Hopefully the Kurdish leaders of Iraq calm things down and make it clear that they will use the referendum results to win more autonomy within Iraq rather than to formally sever ties. Let people get used to the idea of an eventual Kurdish state.

UPDATE: Iran blocks fuel trade with the Iraqi Kurdish region in response to the Iraqi Kurdish referendum.

UPDATE: That's interesting:

Iraq's military prepared Saturday to take control of the international borders of the northern Kurdish region. ...

Iraqi troops now in Turkey and Iran are expected to start enforcing control over the border crossings in and out of the Kurdish region, but are not expected to move into Kurdish territory.

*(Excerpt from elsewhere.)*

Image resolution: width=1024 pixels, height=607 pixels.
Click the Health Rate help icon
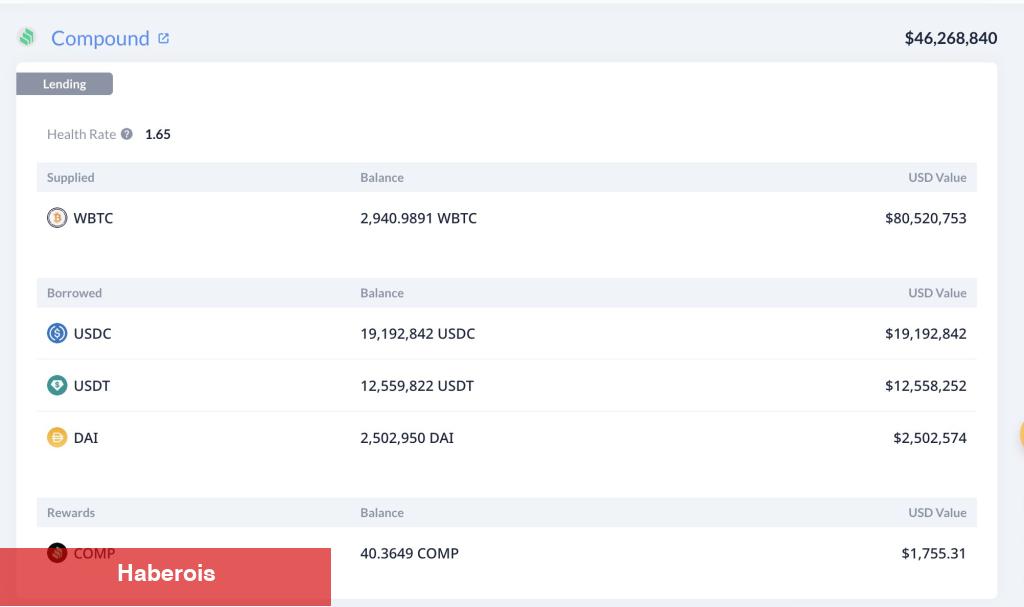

So the Iranians and Turks are hosting Iraqi troops on their territory to control access to and from the Kurdish region. Does this tell you what you need to know about the prospects of formal independence for Iraqi Kurdistan?

How do the Iraqi Kurds think they are going to interact with the world when all their borders go through countries hostile to Kurdish independence?

I expect the Iraqi Kurds to back down from any declaration of independence. Autonomy is all the Kurds can hope for now.

One day, Iraq's government may be fine with Kurdish independence, which would make Turkish and Iranian hostility to an independent Kurdistan less important. But that day of peaceful division like the Czechs and Slovakians achieved is not yet in sight.

UPDATE: America is caught in the middle and we are willing to mediate.

The Kurdish vote was magnificent, but it is not statesmanship.